Iraq asks US for air support in bid to halt rebels

Iraq has asked the US for air support in countering Sunni rebels, the top US general said last night, after the militants seized major cities in a lightning advance that has routed the Shi’ite-led government’s army.

Iraq asks US for air support in bid to halt rebels

However, General Martin Dempsey, the chairman of the US military’s Joint Chiefs of Staff, gave no direct reply when asked at a Congressional hearing whether Washington would agree to the request.

Baghdad said it wanted US air strikes as the insurgents, led by fighters from the Islamic State of Iraq and the Levant (ISIL), battled their way into the biggest oil refinery in Iraq and the president of neighbouring Iran raised the prospect of intervening in a sectarian war that threatens to sweep across Middle East frontiers.

“We have a request from the Iraqi government for air power,” Dempsey told a Senate hearing. Asked whether the US should honour that request, he said: “It is in our national security interest to counter ISIL wherever we find them.”

In the Saudi city of Jeddah, Iraqi foreign minister Hoshyar Zebari said Baghdad had asked for air strikes “to break the morale” of ISIL.

While Iraq’s ally, Shi’ite Muslim power Iran, had so far not intervened to help the Baghdad government, “everything is possible,” he said after a meeting of Arab foreign ministers.

The White House has said President Barack Obama has not yet decided what action, if any, to take following the rebel onslaught, and was due to discuss the options with leaders of Congress.

US officials said the Iraqi request had included drone strikes and increased surveillance by US drones, which have been flying over Iraq for some time. However, any air targets would be hard to identify because the militants did not have traditional supply lines or major physical infrastructure and mingled with civilians.

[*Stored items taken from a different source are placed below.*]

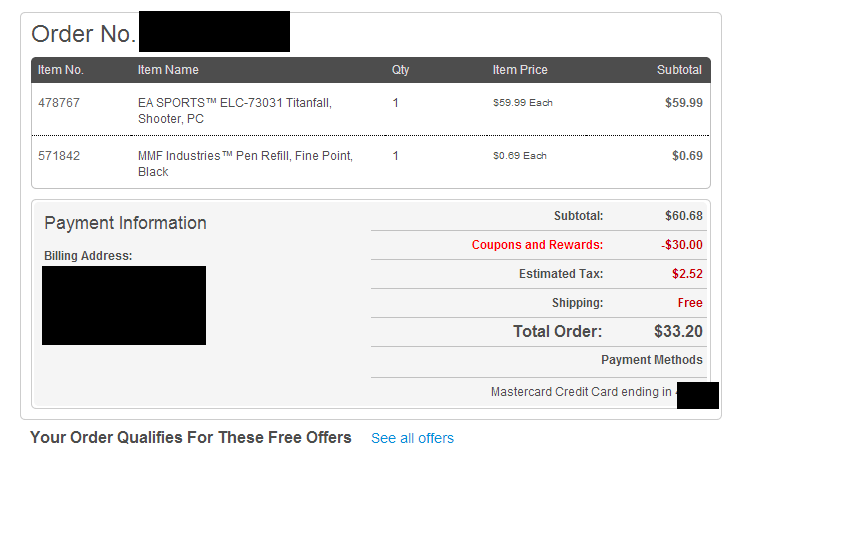
Task: Select the Free shipping value
Action: coord(690,303)
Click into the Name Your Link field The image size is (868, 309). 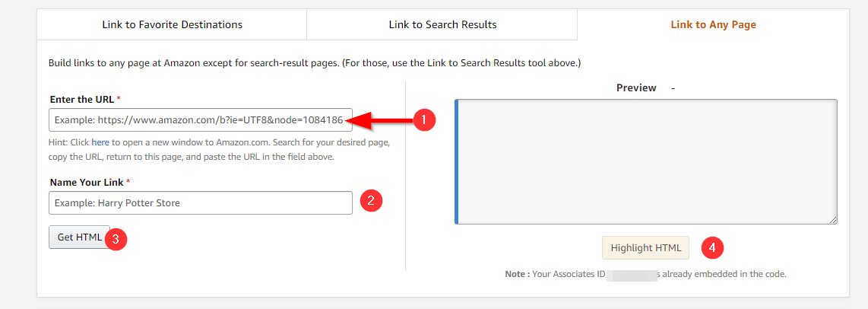[x=201, y=203]
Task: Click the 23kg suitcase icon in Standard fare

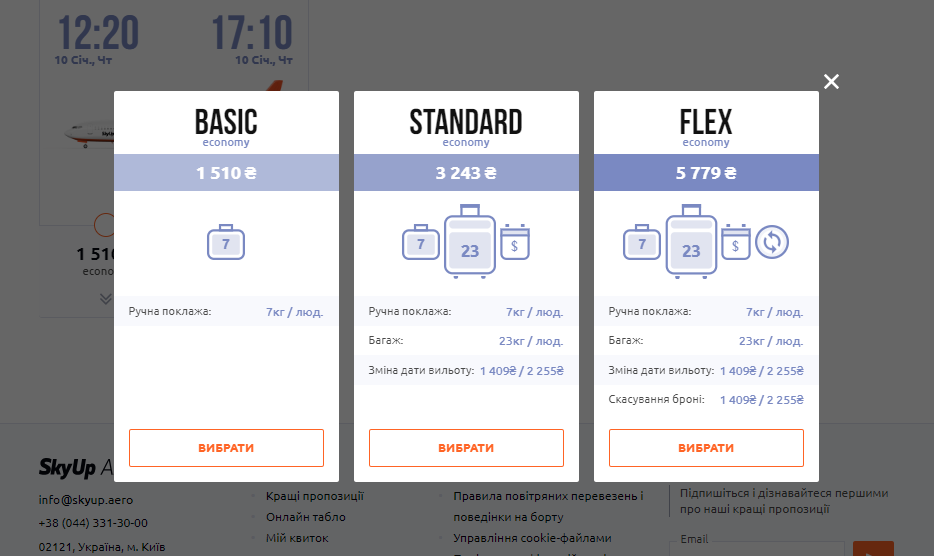Action: (x=470, y=241)
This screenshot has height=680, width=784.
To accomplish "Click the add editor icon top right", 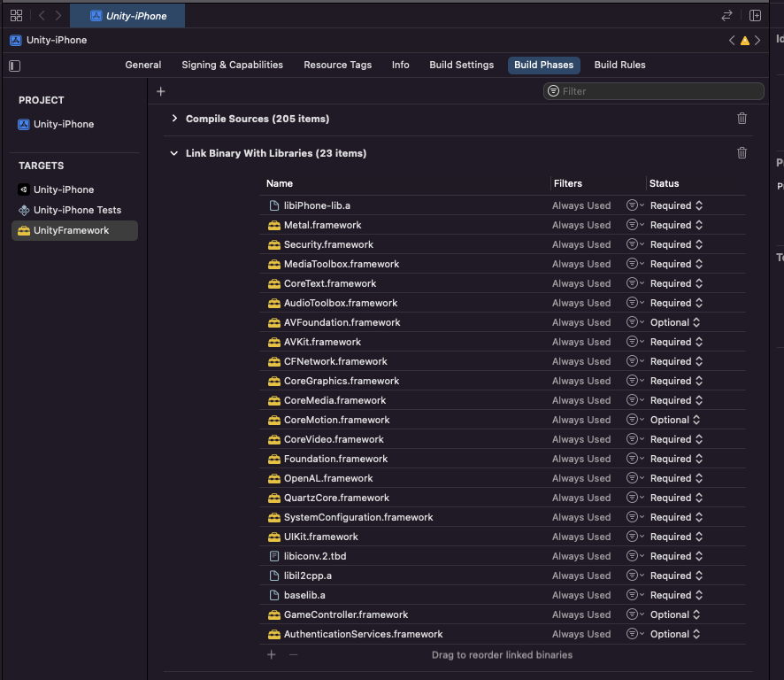I will pyautogui.click(x=757, y=15).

Sunni fighters were in control of three quarters of the territory of the Baiji refinery north of Baghdad, an official said there.

ISIL aims to build a Sunni caliphate ruled on mediaeval precepts, but the rebels also include a broad spectrum of more moderate Sunnis furious at what they see as oppression by Baghdad.

Some international oil companies have pulled out foreign workers. The head of Iraq’s southern oil company, Dhiya Jaffar, said Exxon Mobil had conducted a major evacuation and BP had pulled out 20% of its staff. He criticised the moves, as the areas where oil is produced for export are mainly in the Shi’ite south and far from the fighting.

Washington and other Western capitals are trying to save Iraq as a united country by leaning hard on Shi’ite Prime Minister Nuri al-Maliki to reach out to Sunnis. Maliki met Sunni and Kurdish political opponents overnight, concluding with a frosty, carefully staged joint appearance at which an appeal for national unity was read out.

But so far Maliki’s government has relied almost entirely on his fellow Shi’ites for support, with officials denouncing Sunni political leaders as traitors. Shi’ite militia — many believed to be funded and backed by Iran — have mobilised to halt the Sunni advance, as Baghdad’s million-strong army, built by the US at a cost of €18bn, crumbles.

Maliki announced yesterday that 59 officers would be brought to court for fleeing their posts last week as the insurgents seized Mosul, northern Iraq’s biggest city.

The Baiji refinery is the biggest source of fuel for domestic consumption in Iraq, which would give the rebels a grip on energy supply in the north.